Talent blindness
Spotting talent requires the ability to see it. Plain and simple.
Yet, people can’t “see” others’ talents, even though they’d like to believe they can (and will try to convince you so).
Reality is we’re not that good in recognizing our own incompetence, even when we keep making errors time and again. (Watch this TED-Ed video to better understand this effect.)
Moreover, optics can be misleading. As Paul Graham put it—
“I can be tricked by anyone who looks like Mark Zuckerberg. There was a guy once who we funded who was terrible. I said: ‘How could he be bad? He looks like Zuckerberg!’”
In other words, we fail to spot talent not for lack of talent but because our own limitations make great talent remain “invisible” in plain view.
This is what we call the talent blind spots problem.
Takeaway #1. We all need help compensating for our talent blind spots, even though many of us would hate to admit it.
But there’s a second — and far bigger — problem.
The problem, as Socrates put it, is that “You don’t know what you don’t know.”
In other words, we only know the type of talent we already know, but we have no idea what other types of talent might be out there—even though they might be critical to our future success.

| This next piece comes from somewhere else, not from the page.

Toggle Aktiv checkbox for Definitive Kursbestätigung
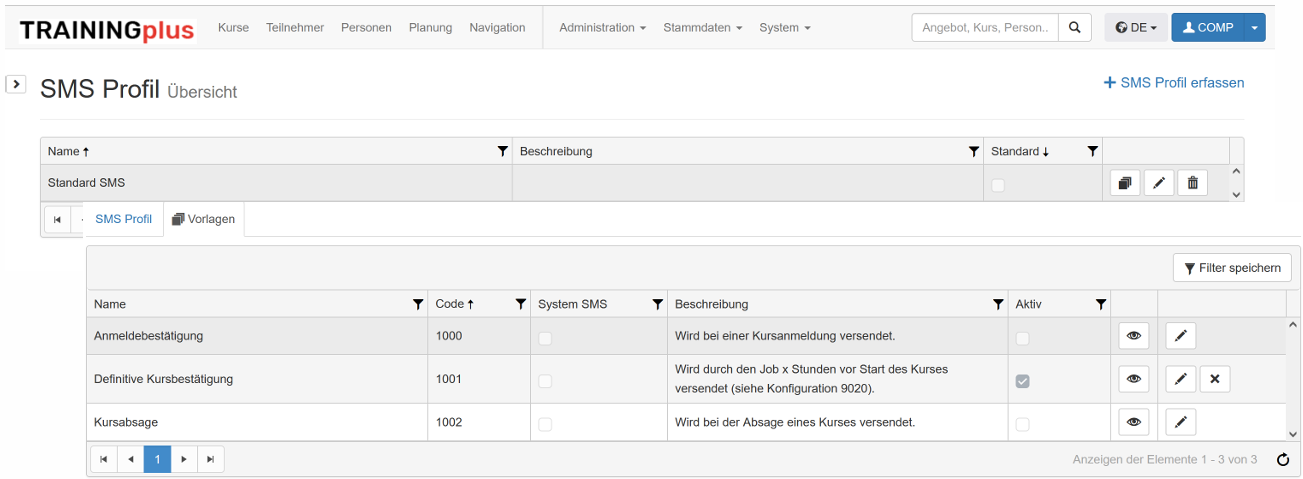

And what we know is tightly correlated with where we come from, our social milieu, what we’ve seen before, and the people we tend to interact with.

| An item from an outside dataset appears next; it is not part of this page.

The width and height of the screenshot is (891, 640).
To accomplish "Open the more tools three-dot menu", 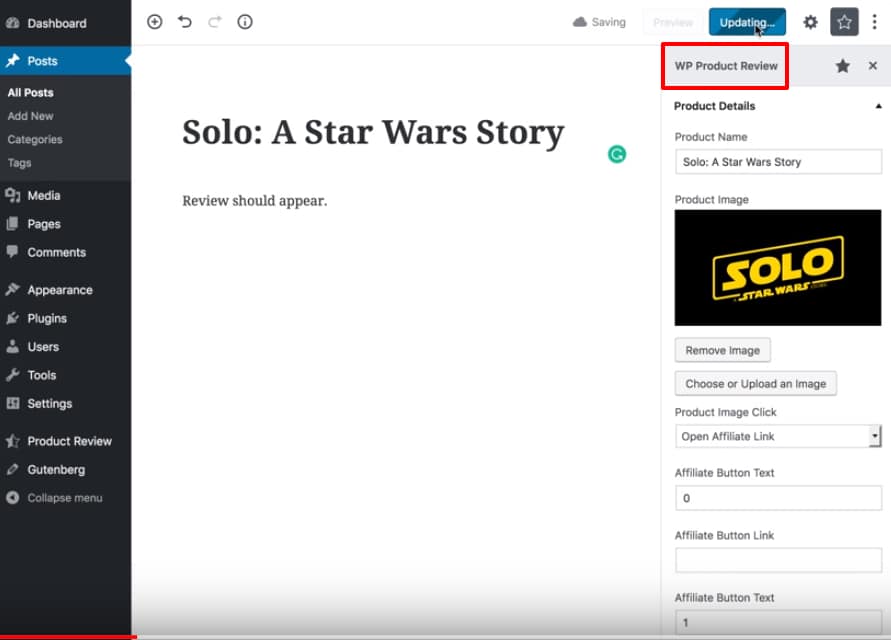I will click(874, 21).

We know what we know (known knowns), we know that we don’t know certain things (known unknowns), but we most certainly don’t know what we don’t know (unknown unknowns).

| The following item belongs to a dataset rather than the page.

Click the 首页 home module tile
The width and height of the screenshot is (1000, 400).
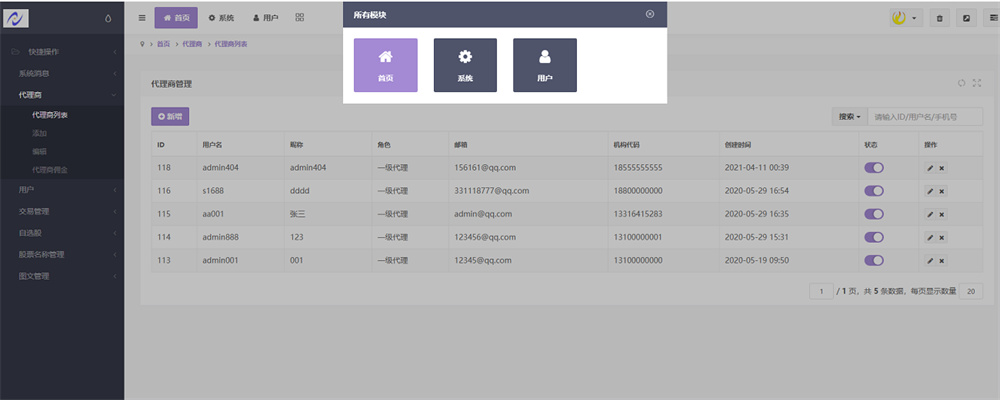[x=385, y=65]
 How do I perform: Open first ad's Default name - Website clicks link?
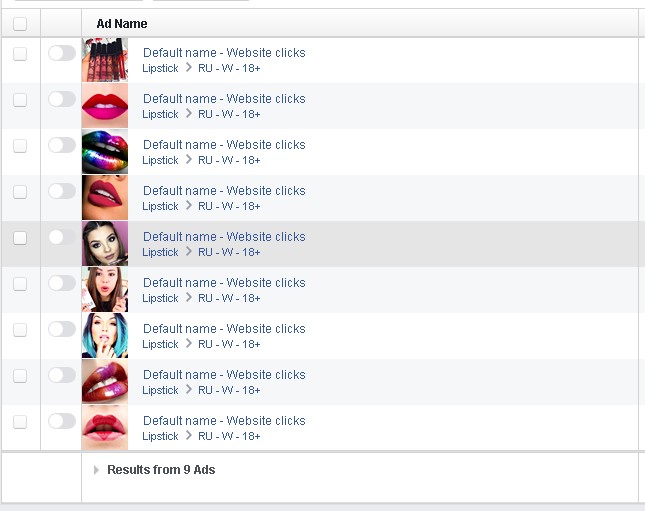224,53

To put this bluntly, a Silicon Valley VC will have little to no idea what an African entrepreneur might look like; and a Wall Street recruiter won’t know what non-US-college entry-level talent might look like. Both will miss out on invaluable talent.
And that’s a huge limiting factor because, as Marian Wright Edelman said, “You can’t be what you can’t see.”
We call this the talent blindness problem.
Takeaway #2. We all need help unraveling our talent blindness, so we can find the talent we critically need but don’t know exists.